I told Mike after the Pirates took the lead 5-4 in the fifth that it'd be up to the white-hot-en-fuego-any-superlative-you-can-think-of Alfonso Soriano to win the game, and damned if he didn't nearly do just that. In a homestand where Soriano's hit virtually everything in sight, today was his best game of all -- 5-for-5 with two HR and two doubles (13 total bases); he's now 20-for-37 (.541) with 5 doubles, 7 HR and 15 RBI in the nine games played so far in this longest homestand of the year, raising his average to .295 (coming in off the last road trip, he was hitting .188).

And we know that just as quickly, he could turn around and have a bad stretch, so you ride this streak as long as it lasts. Soriano still seems to be running slowly; his ground-rule double into the ivy in the 9th inning would probably have only been a single if it had exited the ivy and been fielded by McLouth, because he rounded first base very slowly. That would have prevented him from scoring on Ryan Theriot's single, not that it really mattered for the final result. Derrek Lee's fly ball looked, off the bat, as if it might make it for an amazing walkoff win, but Xavier Nady caught it just short of the warning track.

Today -- the Cubs just got beat. There's no shame in being beaten by McLouth, who is one of maybe three decent players on the Pirates and who is off to a torrid start himself (his 36 RBI now rank second in the National League). After Z's meltdown, the Cubs seemed to kind of shrink back and Zach Duke, who had been hashed around pretty good in the first four innings (eight hits, four runs), retired the last eight Cubs he faced. Tyler Yates, his relief, had Soriano as his first opposing hitter and he gave Alfonso his 2nd HR of the day. Soriano's so zoned in that virtually all of his HR have landed right near our section -- one yesterday just to our right, close to the foul pole, that second one today just to our left, to section 303 across the aisle in the last row.

It might have been a bit different, too, had Geovany Soto been safe on Mark DeRosa's double in the third inning. It seemed the right call at the time, leading 3-1, to send Soto, even though he's probably the slowest man in the starting lineup. Replays appeared to confirm that he was out. Had he scored, the score would have neen 4-1 and maybe Duke gets yanked right then and there.

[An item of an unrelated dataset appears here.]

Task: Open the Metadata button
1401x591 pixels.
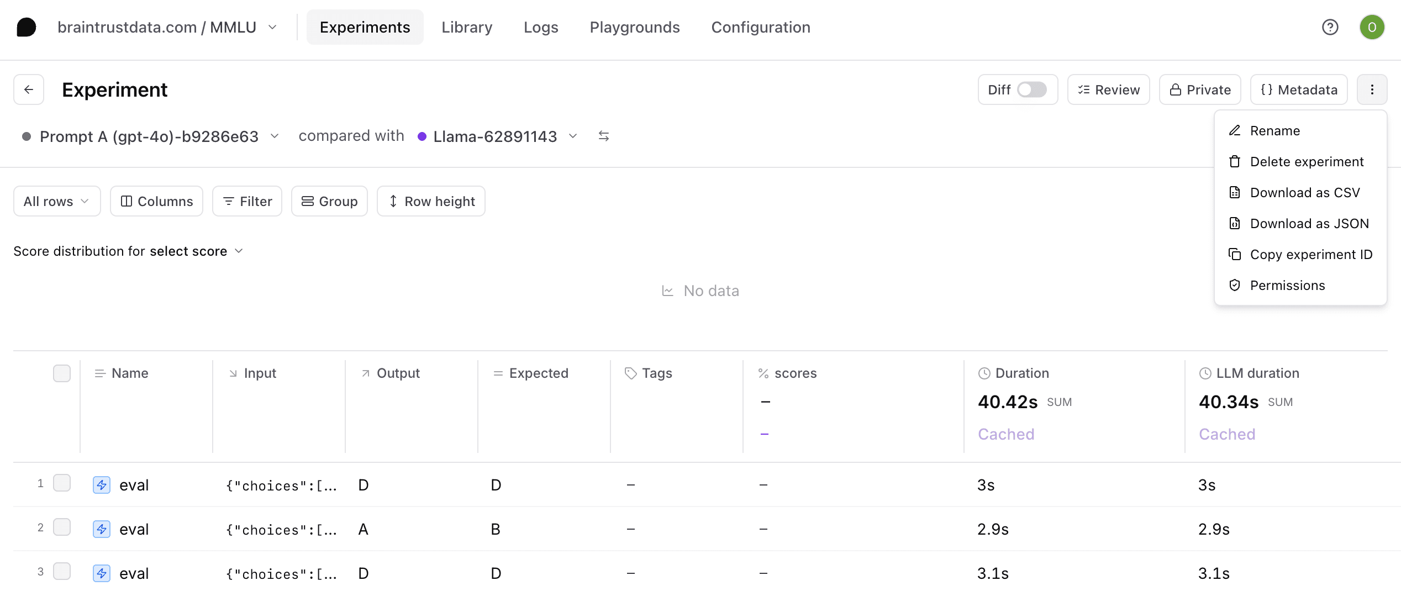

On things like this, ballgames can turn. We'll get 'em tomorrow.

Two final notes: I thought having Kosuke Fukudome bunt in the 8th was the right call, especially since he usually handles the bat so well; this was a situation where you're not bunting strictly to sacrifice, but perhaps to beat it out. Dome had that in mind, as he attempted to push the bunt past Damaso Marte, but didn't quite get it far enough, and Marte was able to throw the lead runner, Aramis Ramirez, out at second, effectively killing the rally.

And conspicuous by his absence was Jim Edmonds. Rather than double-switching in the 9th when Marmol came in with Mike Fontenot, Lou could have used Edmonds to bat for Marmol in the last of the ninth. Instead, Edmonds stayed anchored to the bench today, and likely will be again tomorrow with yet another lefty, Phil Dumatrait (who the Cubs have beaten like the proverbial drum), going.

Finally, I heard today about some things that are happening to the guy who jumped out of the bleachers last Sunday. He was apparently dared by some of his friends (as is the usual thing in these cases, perhaps fueled by alcohol), and was in the Navy. He's being discharged from the Navy (my guess is, not honorably), and has also lost a chance to qualify for the US Olympic team, and may wind up in prison, convicted of a felony.

That's a lesson, kids. Don't do stuff like that. There are consequences for bad choices. The jumper apparently had everything going for him and has lost a lot due to one bad choice.